Rispondi in breve a queste domande sul testo sulla gente comune riportato qui sotto.
(a) Con che cosa fa il paio la "gente comune" come classico dei cronisti?
(b) Come vengono chiamate le stesse persone quando sono a un corteo pacifico?
(c) Come vengono chiamate quando tentano di linciare l'arrestato?
··· Estratto del documento ···
La gente comune, comparse dei tg

Affolla compita i funerali, dietro parenti, amici, colleghi, autorità, giornalisti: è la gente comune. Un classico dei cronisti che fa il paio con gli agenti in tenuta antisommossa (che è come dire: salvato da medici in camice).

Chi è la gente comune? Forse operai, impiegati, disoccupati, casalinghe, commercianti, professionisti, padri e madri di famiglia, figli. Sono citati in coda a quelli che hanno un ruolo – una ragione vera per esser lì? – e il loro appellativo suona come “quelli che non contano”.

Le stesse persone a un corteo pacifico non sono gente comune bensì dimostranti. Davanti alla scena di un crimine sono i curiosi. Quando insultano un politico diventano facinorosi. Se urlano tra telecamere e caserma da dove sta per uscire un assassino sono una folla indignata. Qualora poi tentino di linciare l’arrestato ecco la frangia violenta. Ovunque, tranne che ai funerali, acquistano identità, forse perché in quelle situazioni fanno qualcosa di più rilevante che provar dolore e portare partecipazione.
··· Dati forniti ···
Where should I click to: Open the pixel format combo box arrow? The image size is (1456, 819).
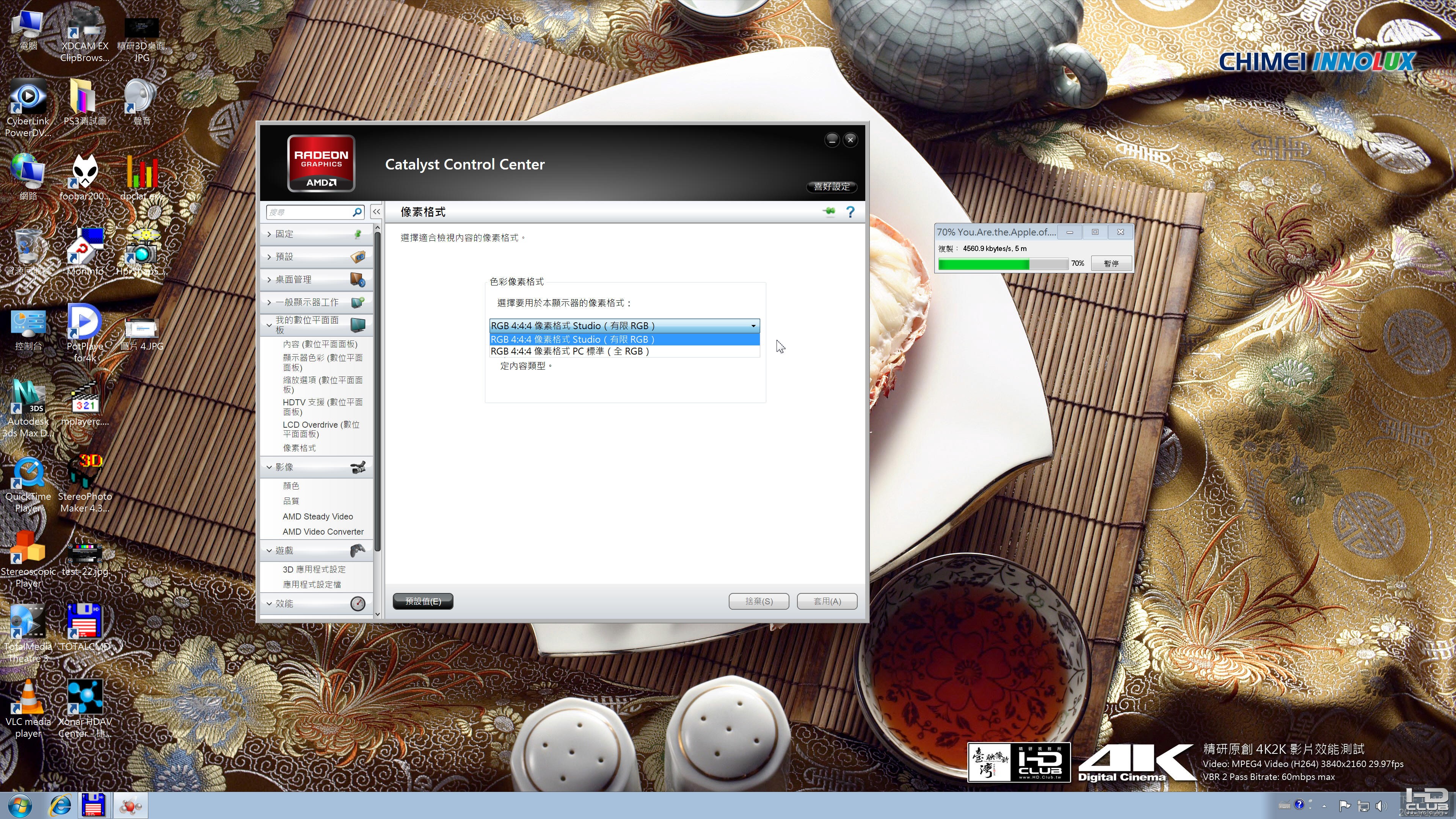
···
··· Dati forniti ···
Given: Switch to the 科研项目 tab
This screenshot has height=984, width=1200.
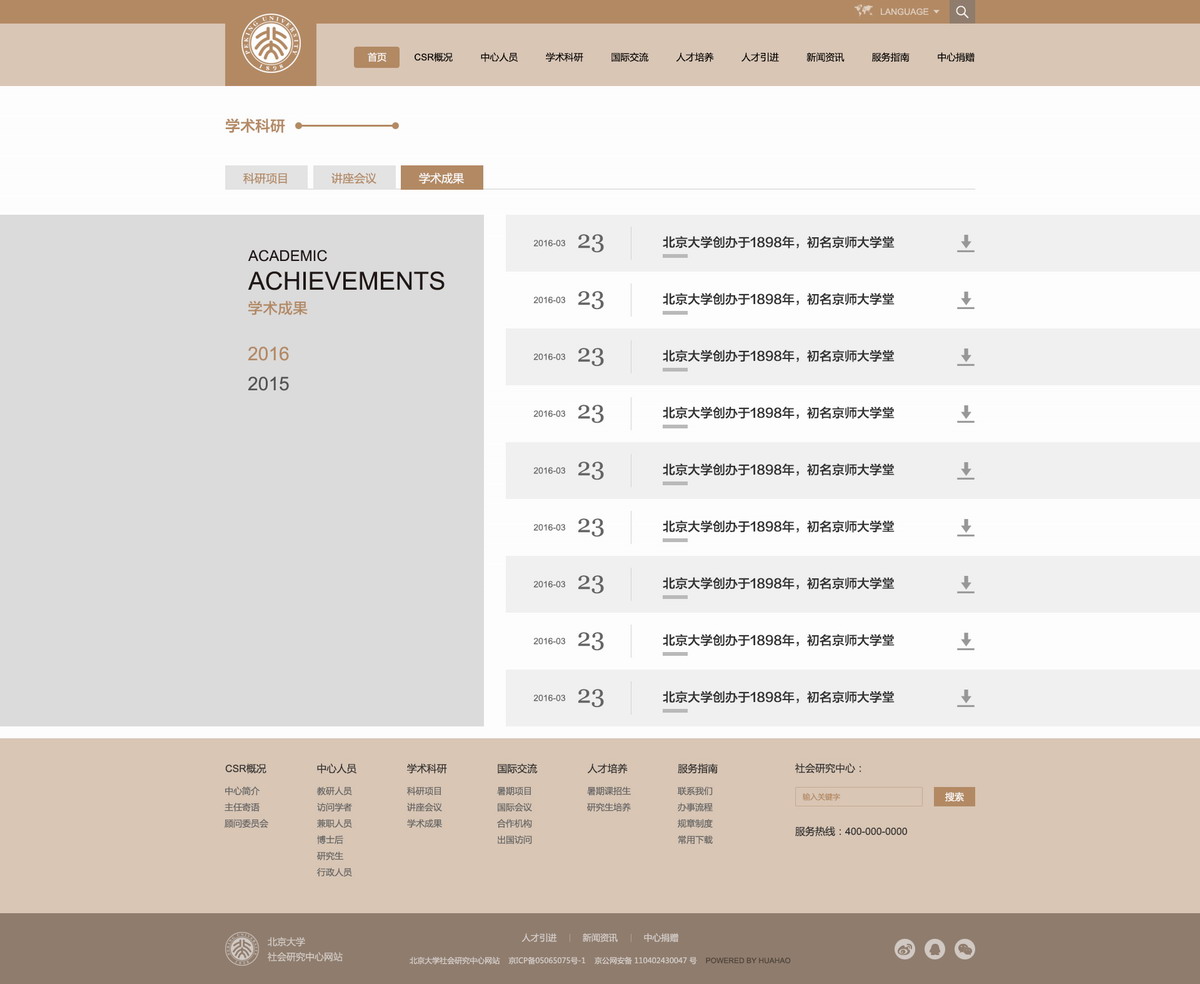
···
··· Dati forniti ···
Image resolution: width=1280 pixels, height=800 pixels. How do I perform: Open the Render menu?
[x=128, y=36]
···
Risposta:
(a) Con gli agenti in tenuta antisommossa.
(b) Dimostranti.
(c) La frangia violenta.